- Given text
****************

Low Power Arduino Code for Xiao

/* Includes ---------------------------------------------------------------- */
#include <LSM6DS3.h>
#include <Wire.h>
#include <Arduino.h>
#include <bluefruit.h>
#include <Adafruit_LittleFS.h>
#include <InternalFileSystem.h>
#include <xiao_test_inferencing.h>

/* Constant defines -------------------------------------------------------- */
#define CONVERT_G_TO_MS2    9.80665f
#define MAX_ACCEPTED_RANGE  2.0f 

/* Private variables ------------------------------------------------------- */
static bool debug_nn = false; // Set this to true to see e.g. features generated from the raw signal
LSM6DS3 myIMU(I2C_MODE, 0x6A);
SoftwareTimer timer;

/* BLE Service ------------------------------------------------------------- */
BLEDfu  bledfu;  // OTA DFU service
BLEDis  bledis;  // device information
BLEUart bleuart; // uart over ble
BLEBas  blebas;  // battery

void initEI() {
  if (!myIMU.begin()) {
    Serial.println("Failed to initialize IMU!");
  }
  if (EI_CLASSIFIER_RAW_SAMPLES_PER_FRAME != 3) {
    ei_printf("ERR: EI_CLASSIFIER_RAW_SAMPLES_PER_FRAME should be equal to 3 (the 3 sensor axes)\n");
    return;
  }
}

float ei_get_sign(float number) {
    return (number >= 0.0) ? 1.0 : -1.0;
}

String label;
float val;
void inference() {
  label = "";
  val = 0;

  // Allocate a buffer here for the values we'll read from the IMU
  float buffer[EI_CLASSIFIER_DSP_INPUT_FRAME_SIZE] = { 0 };

  for (size_t ix = 0; ix < EI_CLASSIFIER_DSP_INPUT_FRAME_SIZE; ix += 3) {
    // Determine the next tick (and then sleep later)
    uint64_t next_tick = micros() + (EI_CLASSIFIER_INTERVAL_MS * 1000);

    buffer[ix] = myIMU.readFloatAccelX();
    buffer[ix+1] = myIMU.readFloatAccelY();
    buffer[ix+2] = myIMU.readFloatAccelZ();

    for (int i = 0; i < 3; i++) {
      if (fabs(buffer[ix + i]) > MAX_ACCEPTED_RANGE) {
        buffer[ix + i] = ei_get_sign(buffer[ix + i]) * MAX_ACCEPTED_RANGE;
      }
    }

    buffer[ix + 0] *= CONVERT_G_TO_MS2;
    buffer[ix + 1] *= CONVERT_G_TO_MS2;
    buffer[ix + 2] *= CONVERT_G_TO_MS2;

    delayMicroseconds(next_tick - micros());
  }

  // Turn the raw buffer in a signal which we can the classify
  signal_t signal;
  int err = numpy::signal_from_buffer(buffer, EI_CLASSIFIER_DSP_INPUT_FRAME_SIZE, &signal);
  if (err != 0) {
    //ei_printf("Failed to create signal from buffer (%d)\n", err);
    return;
  }
  
  // Run the classifier
  ei_impulse_result_t result = { 0 };
  err = run_classifier(&signal, &result, debug_nn);
  
  if (err != EI_IMPULSE_OK) {
    //ei_printf("ERR: Failed to run classifier (%d)\n", err);
    return;
  }

  for (size_t ix = 0; ix < EI_CLASSIFIER_LABEL_COUNT; ix++) {
    if (result.classification[ix].value > val) {
      label = result.classification[ix].label;
      val = result.classification[ix].value;
    }
  }
  #if EI_CLASSIFIER_HAS_ANOMALY == 1
      ei_printf("    anomaly score: %.3f\n", result.anomaly);
  #endif
}

void setup()

****************

- Data segment
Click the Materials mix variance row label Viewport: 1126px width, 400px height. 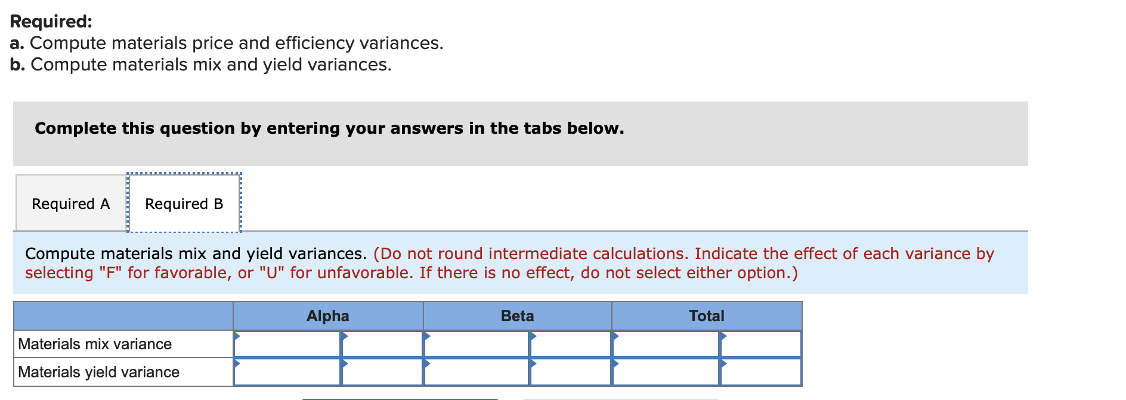(94, 344)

****************

- Requests
1) In the Xiao low power code, what value is CONVERT_G_TO_MS2 defined as?
2) Name every header file that the Xiao low power code includes.
3) Please copy out the Xiao low power code between "for (size_t ix = 0; ix < EI_CLASSIFIER_LABEL_COUNT;" and "void setup()", inclusive.

- Solutions to the tasks
1) 9.80665f

2) LSM6DS3.h, Wire.h, Arduino.h, bluefruit.h, Adafruit_LittleFS.h, InternalFileSystem.h, xiao_test_inferencing.h

3)
for (size_t ix = 0; ix < EI_CLASSIFIER_LABEL_COUNT; ix++) {
    if (result.classification[ix].value > val) {
      label = result.classification[ix].label;
      val = result.classification[ix].value;
    }
  }
  #if EI_CLASSIFIER_HAS_ANOMALY == 1
      ei_printf("    anomaly score: %.3f\n", result.anomaly);
  #endif
}

void setup()